== Raw data ==
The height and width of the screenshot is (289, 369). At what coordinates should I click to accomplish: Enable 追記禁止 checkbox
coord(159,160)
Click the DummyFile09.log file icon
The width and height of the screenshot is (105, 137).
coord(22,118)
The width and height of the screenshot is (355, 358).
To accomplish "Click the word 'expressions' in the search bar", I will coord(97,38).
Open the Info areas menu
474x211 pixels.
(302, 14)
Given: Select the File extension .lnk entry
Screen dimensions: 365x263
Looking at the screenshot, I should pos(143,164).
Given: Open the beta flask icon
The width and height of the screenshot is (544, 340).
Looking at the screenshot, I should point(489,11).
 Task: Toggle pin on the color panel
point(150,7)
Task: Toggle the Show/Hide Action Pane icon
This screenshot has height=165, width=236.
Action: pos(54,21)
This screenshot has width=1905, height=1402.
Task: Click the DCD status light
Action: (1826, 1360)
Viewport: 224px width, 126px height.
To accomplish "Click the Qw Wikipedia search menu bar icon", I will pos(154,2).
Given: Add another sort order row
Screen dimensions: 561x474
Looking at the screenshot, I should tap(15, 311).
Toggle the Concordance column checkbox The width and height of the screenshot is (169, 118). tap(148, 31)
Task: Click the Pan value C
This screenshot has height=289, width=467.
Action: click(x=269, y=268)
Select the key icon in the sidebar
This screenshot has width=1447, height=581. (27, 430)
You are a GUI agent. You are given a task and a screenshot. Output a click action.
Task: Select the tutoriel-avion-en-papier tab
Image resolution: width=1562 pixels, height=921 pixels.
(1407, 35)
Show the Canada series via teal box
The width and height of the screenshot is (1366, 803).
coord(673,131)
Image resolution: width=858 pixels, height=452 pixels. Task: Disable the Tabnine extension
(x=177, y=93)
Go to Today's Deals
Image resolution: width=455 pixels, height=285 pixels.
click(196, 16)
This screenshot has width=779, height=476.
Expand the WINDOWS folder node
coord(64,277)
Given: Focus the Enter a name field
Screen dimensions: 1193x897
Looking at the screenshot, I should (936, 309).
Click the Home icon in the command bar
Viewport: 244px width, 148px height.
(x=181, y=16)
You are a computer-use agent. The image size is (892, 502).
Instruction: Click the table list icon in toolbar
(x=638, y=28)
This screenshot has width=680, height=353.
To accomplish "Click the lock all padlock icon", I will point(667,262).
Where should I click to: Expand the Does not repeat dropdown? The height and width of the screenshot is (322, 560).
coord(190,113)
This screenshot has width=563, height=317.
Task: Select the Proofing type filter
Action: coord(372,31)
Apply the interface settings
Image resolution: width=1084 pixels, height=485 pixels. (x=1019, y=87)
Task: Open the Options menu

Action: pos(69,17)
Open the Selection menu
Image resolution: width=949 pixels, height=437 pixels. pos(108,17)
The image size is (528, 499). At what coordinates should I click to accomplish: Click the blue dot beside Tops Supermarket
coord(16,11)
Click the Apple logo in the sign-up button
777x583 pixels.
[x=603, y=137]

== Task statement ==
Output all of the data above verbatim, line by line.

== Result below ==
The height and width of the screenshot is (289, 369). At what coordinates should I click to accomplish: Enable 追記禁止 checkbox
coord(159,160)
Click the DummyFile09.log file icon
The width and height of the screenshot is (105, 137).
coord(22,118)
The width and height of the screenshot is (355, 358).
To accomplish "Click the word 'expressions' in the search bar", I will coord(97,38).
Open the Info areas menu
474x211 pixels.
(302, 14)
Given: Select the File extension .lnk entry
Screen dimensions: 365x263
Looking at the screenshot, I should pos(143,164).
Given: Open the beta flask icon
The width and height of the screenshot is (544, 340).
Looking at the screenshot, I should point(489,11).
 Task: Toggle pin on the color panel
point(150,7)
Task: Toggle the Show/Hide Action Pane icon
This screenshot has height=165, width=236.
Action: pos(54,21)
This screenshot has width=1905, height=1402.
Task: Click the DCD status light
Action: (1826, 1360)
Viewport: 224px width, 126px height.
To accomplish "Click the Qw Wikipedia search menu bar icon", I will pos(154,2).
Given: Add another sort order row
Screen dimensions: 561x474
Looking at the screenshot, I should tap(15, 311).
Toggle the Concordance column checkbox The width and height of the screenshot is (169, 118). tap(148, 31)
Task: Click the Pan value C
This screenshot has height=289, width=467.
Action: click(x=269, y=268)
Select the key icon in the sidebar
This screenshot has width=1447, height=581. (27, 430)
You are a GUI agent. You are given a task and a screenshot. Output a click action.
Task: Select the tutoriel-avion-en-papier tab
Image resolution: width=1562 pixels, height=921 pixels.
(1407, 35)
Show the Canada series via teal box
The width and height of the screenshot is (1366, 803).
coord(673,131)
Image resolution: width=858 pixels, height=452 pixels. Task: Disable the Tabnine extension
(x=177, y=93)
Go to Today's Deals
Image resolution: width=455 pixels, height=285 pixels.
click(196, 16)
This screenshot has width=779, height=476.
Expand the WINDOWS folder node
coord(64,277)
Given: Focus the Enter a name field
Screen dimensions: 1193x897
Looking at the screenshot, I should (936, 309).
Click the Home icon in the command bar
Viewport: 244px width, 148px height.
(x=181, y=16)
You are a computer-use agent. The image size is (892, 502).
Instruction: Click the table list icon in toolbar
(x=638, y=28)
This screenshot has width=680, height=353.
To accomplish "Click the lock all padlock icon", I will point(667,262).
Where should I click to: Expand the Does not repeat dropdown? The height and width of the screenshot is (322, 560).
coord(190,113)
This screenshot has width=563, height=317.
Task: Select the Proofing type filter
Action: coord(372,31)
Apply the interface settings
Image resolution: width=1084 pixels, height=485 pixels. (x=1019, y=87)
Task: Open the Options menu

Action: pos(69,17)
Open the Selection menu
Image resolution: width=949 pixels, height=437 pixels. pos(108,17)
The image size is (528, 499). At what coordinates should I click to accomplish: Click the blue dot beside Tops Supermarket
coord(16,11)
Click the Apple logo in the sign-up button
777x583 pixels.
[x=603, y=137]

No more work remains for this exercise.